A Ghost Story
États-Unis, 2017
De David Lowery
Avec : Casey Affleck, Rooney Mara
Durée : 1h27
Sortie : 20/12/2017
Apparaissant sous un drap blanc, le fantôme d'un homme rend visite à sa femme en deuil dans la maison de banlieue qu'ils partageaient encore récemment...
LE TEMPS QUI RESTE
« N'aie pas peur » : ce sont parmi les premiers mots qu'on entend dans A Ghost Story. Le long métrage a effectivement beau être un film de fantômes, ce n'est pas un film de peur, pas un film d'horreur. Son héros est un spectre certes, et c'est d'ailleurs la première idée folle du film : c'est un fantôme sous un drap, comme le plus cheap des costumes d'Halloween... ou comme le blanc linceul d'un mort du 19e siècle. Voilà l'équilibre périlleux sur lequel s'engage David Lowery, avec cette figure centrale à la fois absurdement grotesque et d'un sublime mélodramatique, à la fois simplement littéral et extrêmement poétique. A Ghost Story raconte l'histoire d'un couple, bientôt séparé par la mort. Séparé, vraiment ? Lowery, comme les meilleurs réalisateurs du genre, se sert du surnaturel pour explorer l'humain, et l'histoire de fantôme promise est une bouleversante méditation sur le deuil, le souvenir et le temps.

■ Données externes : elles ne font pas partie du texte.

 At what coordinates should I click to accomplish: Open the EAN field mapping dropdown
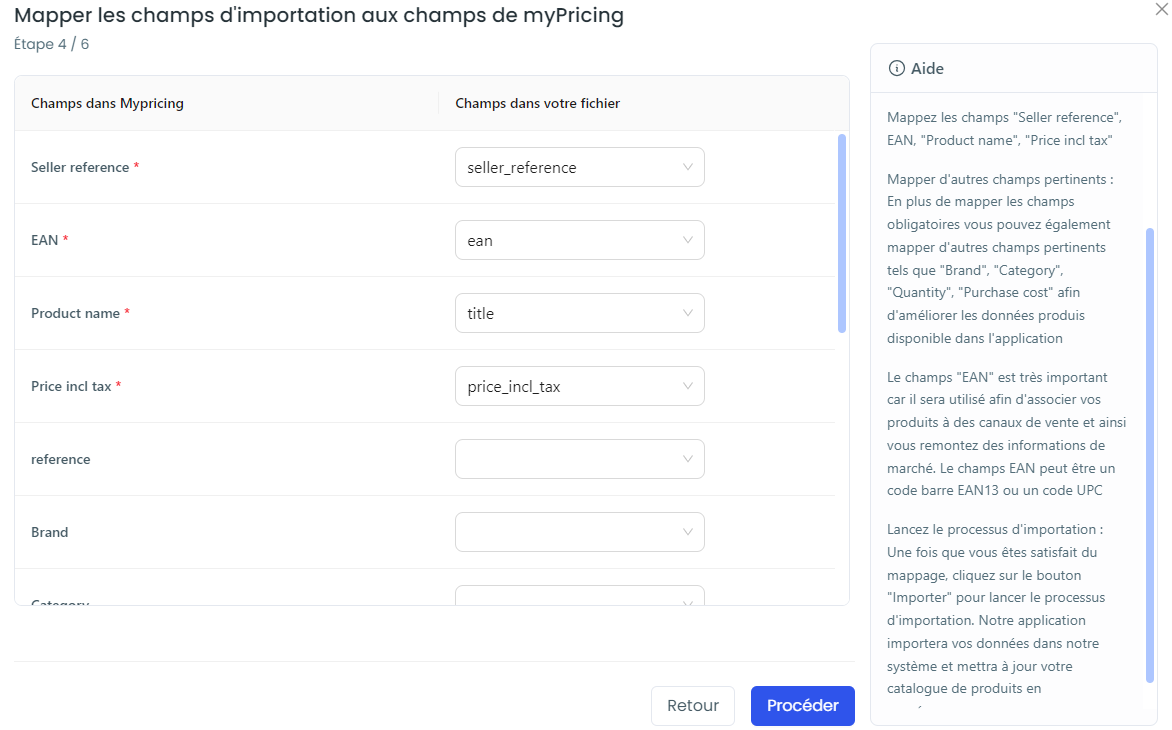pos(579,241)
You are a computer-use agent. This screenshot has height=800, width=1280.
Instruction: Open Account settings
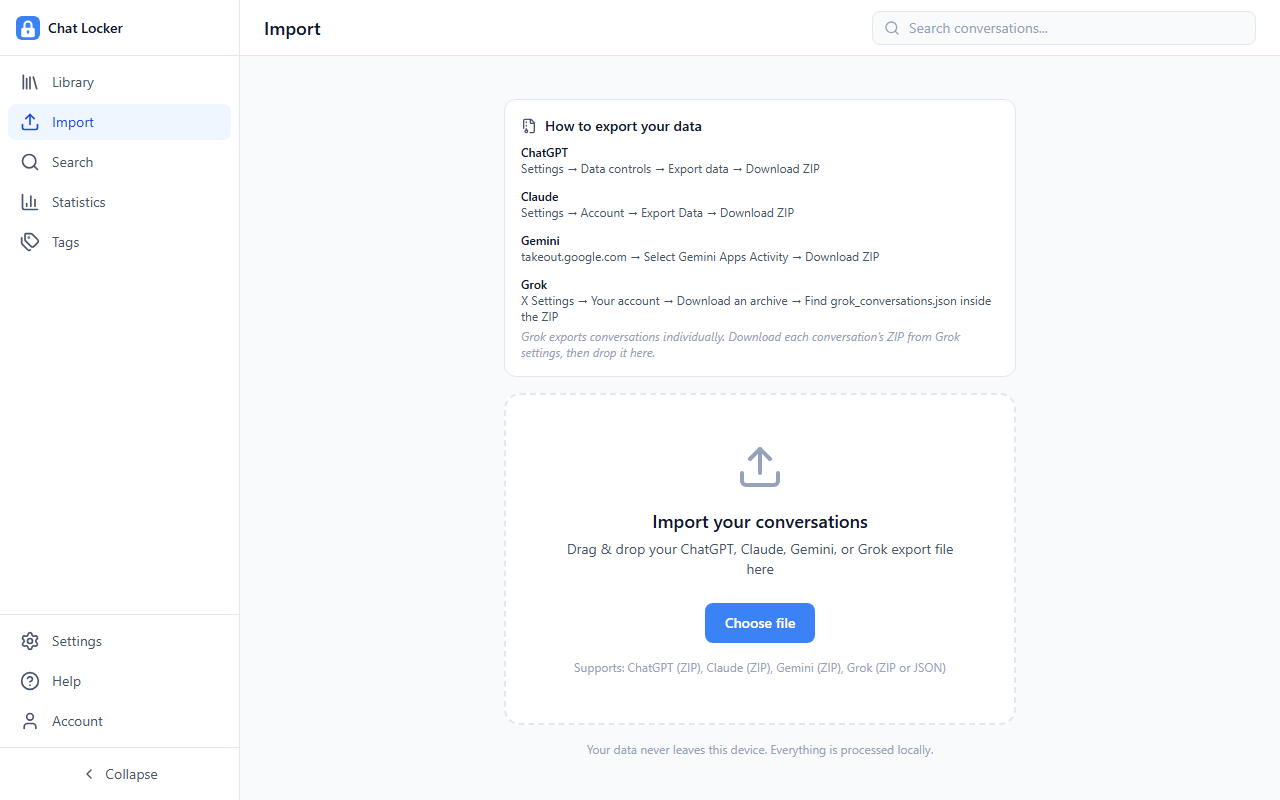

La lenteur de A Ghost Story est hypnotique. Ce n'est ni un gimmick, ni une posture – et on a souvent oublié ces dernières années que le cinéma devait, parfois, prendre son temps. Le film accompagne l'héroïne (Rooney Mara), veuve, au temps arrêté. Il accompagne son mari (Casey Affleck, sous le drap), mort, au temps étiré. A Ghost Story investit ces différentes dimensions temporelles (et même au-delà) en imprimant un tempo exigeant, avec cette image comme légèrement voilée, d'une beauté crépusculaire à tomber à la renverse. La lumière décline et le temps passe. Comment faire avec son passé ? Et le temps qui vient ? Qui se souviendra de nous ? Quelle est la mémoire des lieux ? Lowery aborde des questions existentielles en convoquant le conte, le poème, les touches parfois de comédie, et d'autres registres qu'on ne dévoilera pas. Car le film d'abord farouchement minimaliste déploie peu à peu son immense ambition.
A Ghost Story évoque le travail effectué par l'Américain Richard McGuire qui, dans sa bande dessinée Ici, proposait une vertigineuse exploration du temps en un lieu unique. Ici, c'est ce dont parle le film de Lowery, de la vie et de la mort observées dans une maisonnette par un spectre qui, plutôt que d'être un esprit frappeur et terrifiant, est avant tout une présence mélancolique. C'est la dimension tristement humaine de ce fantôme qui bouleverse, que le film soit dans le dénuement complet, presque muet, ou dans ses décrochages, ses sauts dans le vide. C'est un voyage unique auquel le réalisateur nous convie, lui qui parvient comme on ne l'aurait jamais imaginé à rendre des draps absolument émouvants.